Work out how many lines in the data include the string "button"; reply with that number alone.
......
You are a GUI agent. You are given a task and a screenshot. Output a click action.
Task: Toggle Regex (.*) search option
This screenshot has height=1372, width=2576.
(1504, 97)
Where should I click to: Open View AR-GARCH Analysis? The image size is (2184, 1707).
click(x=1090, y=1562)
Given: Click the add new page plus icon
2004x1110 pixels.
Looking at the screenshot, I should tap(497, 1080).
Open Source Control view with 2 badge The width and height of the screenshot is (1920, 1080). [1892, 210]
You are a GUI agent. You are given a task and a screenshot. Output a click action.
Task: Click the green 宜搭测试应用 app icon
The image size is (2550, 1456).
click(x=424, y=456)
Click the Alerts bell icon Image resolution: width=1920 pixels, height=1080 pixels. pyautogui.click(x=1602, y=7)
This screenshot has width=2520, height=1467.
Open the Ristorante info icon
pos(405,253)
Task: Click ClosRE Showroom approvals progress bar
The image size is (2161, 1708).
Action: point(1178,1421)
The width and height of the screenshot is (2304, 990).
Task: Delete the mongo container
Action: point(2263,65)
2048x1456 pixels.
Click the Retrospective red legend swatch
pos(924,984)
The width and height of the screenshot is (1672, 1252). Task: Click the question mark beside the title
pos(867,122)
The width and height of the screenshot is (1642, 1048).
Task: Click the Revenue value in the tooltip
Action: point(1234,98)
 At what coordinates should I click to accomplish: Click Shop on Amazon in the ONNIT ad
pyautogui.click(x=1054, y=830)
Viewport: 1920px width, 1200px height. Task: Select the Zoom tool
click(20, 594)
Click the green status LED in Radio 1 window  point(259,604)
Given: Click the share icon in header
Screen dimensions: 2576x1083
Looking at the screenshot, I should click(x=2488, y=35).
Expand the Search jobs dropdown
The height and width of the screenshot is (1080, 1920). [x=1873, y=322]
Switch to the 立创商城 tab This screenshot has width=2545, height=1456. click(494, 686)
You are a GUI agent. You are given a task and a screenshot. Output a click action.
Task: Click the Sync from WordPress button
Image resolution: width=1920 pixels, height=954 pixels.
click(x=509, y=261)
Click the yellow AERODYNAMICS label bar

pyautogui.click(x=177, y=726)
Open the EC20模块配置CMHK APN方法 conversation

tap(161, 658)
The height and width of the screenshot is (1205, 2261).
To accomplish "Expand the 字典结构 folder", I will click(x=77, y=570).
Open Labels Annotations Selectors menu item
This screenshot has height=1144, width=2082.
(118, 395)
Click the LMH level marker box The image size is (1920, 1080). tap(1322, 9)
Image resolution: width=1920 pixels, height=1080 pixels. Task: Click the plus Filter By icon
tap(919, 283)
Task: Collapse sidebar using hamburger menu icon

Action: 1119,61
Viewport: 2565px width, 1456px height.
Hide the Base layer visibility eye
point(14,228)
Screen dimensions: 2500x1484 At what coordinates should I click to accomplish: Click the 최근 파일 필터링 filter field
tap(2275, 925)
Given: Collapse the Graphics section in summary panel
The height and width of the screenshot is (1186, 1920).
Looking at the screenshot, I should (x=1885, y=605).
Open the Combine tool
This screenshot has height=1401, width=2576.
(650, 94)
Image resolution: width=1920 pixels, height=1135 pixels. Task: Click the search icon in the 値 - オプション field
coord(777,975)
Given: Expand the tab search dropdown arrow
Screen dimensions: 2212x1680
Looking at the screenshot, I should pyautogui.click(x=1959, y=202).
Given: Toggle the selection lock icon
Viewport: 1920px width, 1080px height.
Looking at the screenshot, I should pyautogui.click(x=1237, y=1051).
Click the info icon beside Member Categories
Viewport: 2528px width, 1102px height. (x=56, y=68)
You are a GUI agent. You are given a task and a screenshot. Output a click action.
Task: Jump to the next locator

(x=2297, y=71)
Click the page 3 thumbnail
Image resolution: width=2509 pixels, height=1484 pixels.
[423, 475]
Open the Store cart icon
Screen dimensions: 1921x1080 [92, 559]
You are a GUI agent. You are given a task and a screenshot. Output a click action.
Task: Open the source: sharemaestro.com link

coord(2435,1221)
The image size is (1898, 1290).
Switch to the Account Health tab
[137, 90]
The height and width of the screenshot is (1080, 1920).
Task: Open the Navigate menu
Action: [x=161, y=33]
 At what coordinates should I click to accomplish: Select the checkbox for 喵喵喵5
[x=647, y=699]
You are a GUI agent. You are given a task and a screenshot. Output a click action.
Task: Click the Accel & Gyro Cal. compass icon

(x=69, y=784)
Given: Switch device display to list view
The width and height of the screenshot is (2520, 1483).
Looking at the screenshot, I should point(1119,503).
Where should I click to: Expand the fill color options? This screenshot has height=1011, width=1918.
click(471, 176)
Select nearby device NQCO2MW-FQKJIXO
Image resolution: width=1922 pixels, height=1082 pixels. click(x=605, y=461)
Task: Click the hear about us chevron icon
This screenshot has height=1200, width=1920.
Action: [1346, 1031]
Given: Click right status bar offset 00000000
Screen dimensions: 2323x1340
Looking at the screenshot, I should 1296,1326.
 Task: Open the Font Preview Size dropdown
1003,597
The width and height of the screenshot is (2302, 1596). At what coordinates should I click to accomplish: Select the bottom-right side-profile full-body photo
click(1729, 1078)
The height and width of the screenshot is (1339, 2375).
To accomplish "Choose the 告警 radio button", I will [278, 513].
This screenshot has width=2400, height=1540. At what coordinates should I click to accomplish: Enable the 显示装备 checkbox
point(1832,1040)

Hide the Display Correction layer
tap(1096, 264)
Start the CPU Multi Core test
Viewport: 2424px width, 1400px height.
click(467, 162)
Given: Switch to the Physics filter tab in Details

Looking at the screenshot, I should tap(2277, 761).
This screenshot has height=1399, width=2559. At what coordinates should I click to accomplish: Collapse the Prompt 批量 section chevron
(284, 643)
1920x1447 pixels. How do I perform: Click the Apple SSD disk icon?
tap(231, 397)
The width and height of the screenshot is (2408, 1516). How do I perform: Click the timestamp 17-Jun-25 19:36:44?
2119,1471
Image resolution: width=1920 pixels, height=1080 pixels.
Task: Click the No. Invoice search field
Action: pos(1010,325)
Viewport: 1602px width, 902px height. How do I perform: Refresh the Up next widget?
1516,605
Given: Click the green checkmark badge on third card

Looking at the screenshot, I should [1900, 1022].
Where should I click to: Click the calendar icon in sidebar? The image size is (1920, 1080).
......
(Reply)
2